How do I remove sound from a clip in a timeline?

fallen wrote on 6/4/2010, 11:42 AM
I have a video in my timeline which consists of many clips. I need to remove the sound, or mute it, from 2 or 3 clips. When I select the clip and click the mute button the entire timeline gets muted. So how do I delete or mute sound from just 1 or 2 clips? Vegas Help is not helping me so maybe someone here has a simple answer?

Comments

gpsmikey wrote on 6/4/2010, 11:50 AM
Yes - one of those things if you know the answer, it is easy otherwise you go nuts looking for it :-) Select the clip you want to remove the audio from. Hit "u" to ungroup. The sound and video are now separate and you can delete the audio by selecting it and hit delete. (took me a while to find that one also).

mikey
cold ones wrote on 6/4/2010, 11:54 AM
To mute: right-click on the audio clip, then select Switches:Mute.

To delete: click the Ignore Event Grouping button on the toolbar at the top of the screen, select the audio event, and delete. Click Ignore Event Grouping button again to keep re-group events.
fallen wrote on 6/4/2010, 11:59 AM
Mikey, thanks for the reply but it's still not working! This is driving me crazy. I select a clip and associated video by double-clicking on one clip out of dozens in the timeline. I then right-click on the selected clip, go to Group to click Ungroup but ALL selections under Group are faded, as in not available. Any other suggestions?
baysidebas wrote on 6/4/2010, 12:00 PM
When you remove the audio, I hope that there is other audio to fill its place, that's why recording "room tone" is an important part of production. If you don't, then the viewer will get the impression that the audio just failed.

An alternative is to insert a volume envelope on the track or audio bus and just dip it at the desired locations.
fallen wrote on 6/4/2010, 12:06 PM
Okay so this method (delete: click the Ignore Event Grouping button on the toolbar at the top of the screen, select the audio event, and delete. Click Ignore Event Grouping button again to keep re-group events.) worked.

Just a reply to the person who suggested replacing the audio....
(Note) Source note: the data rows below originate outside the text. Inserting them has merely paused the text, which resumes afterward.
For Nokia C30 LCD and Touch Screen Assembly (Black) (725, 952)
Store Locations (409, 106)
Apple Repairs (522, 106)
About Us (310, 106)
I am taking a portion of the video (20 seconds) and stretching it out to make a slow motion replay. Since the non-slow motion clip has music in the background, when I slow it down the music sounds like loud slow motion noise, which is why I simply want to delete it.
gpsmikey wrote on 6/4/2010, 12:35 PM
You didn't do it the way I suggested - click on the clip to select it (NOT double click). Hit the letter "u" to un-group the audio/video. Click on the audio portion to select it and hit the "delete" key. I just did it again to make sure I hadn't forgotten something (wouldn't have been the first time). Works fine with any clip I have on the timeline (Vegas 9.0e) but I have also used that method in Vegas Movie Studio with no problems in the past.

mikey
Former user wrote on 6/4/2010, 1:21 PM
If you want to mute one EVENT. Hold the cursor near the top of the track and it will change to a HAND. Left Click and drag the line down, that will adjust the audio level for that event only. Bring it all the way down to mute. This way if you want the audio later, it is there in sync.

Dave T2
Soniclight wrote on 6/5/2010, 10:15 AM
For deletion, it seems to me the simplest way is the "u" (for "ungroup") version mentioned above that I use all the time: click on default grouped vid-audio, hit "u" key, then click on the audio file only, delete it. Done.
Arthur.S wrote on 6/6/2010, 5:05 AM
I go with DaveT2. Why delete the audio if you just want to drag the volume to zero? Another way is to click on the track then hit 'V'. This'll give you a rubber band to drag the volume up/down anywhere in the track to your hearts content. Just double click on the band to create a control point where you want it. Or.....hold down shift and then 'draw' with your pointer on the track. Vegas has so many ways to do what you want!
Chienworks wrote on 6/6/2010, 5:49 AM
There's also right-mouse-button click / Switches / Mute. That's my usual choice.
Soniclight wrote on 6/6/2010, 12:54 PM
Good points on keeping audio instead of deleting. In my case, I know I don't need it, so I delete them for I replace with music and so having extra empty or muted audio tracks just clutters up the project. Each situation warrants different approach.
DGates wrote on 6/6/2010, 1:39 PM
Don't be lazy in the future. Read the manual.
daryl wrote on 6/8/2010, 7:23 AM
One other easy way would be to simply drag the audio from the clip you want to mute straight down. This will create another audio track, which you can mute, leaving all the other clips untouched.
And, if you do want to put the audio back, just drag it back to the original track.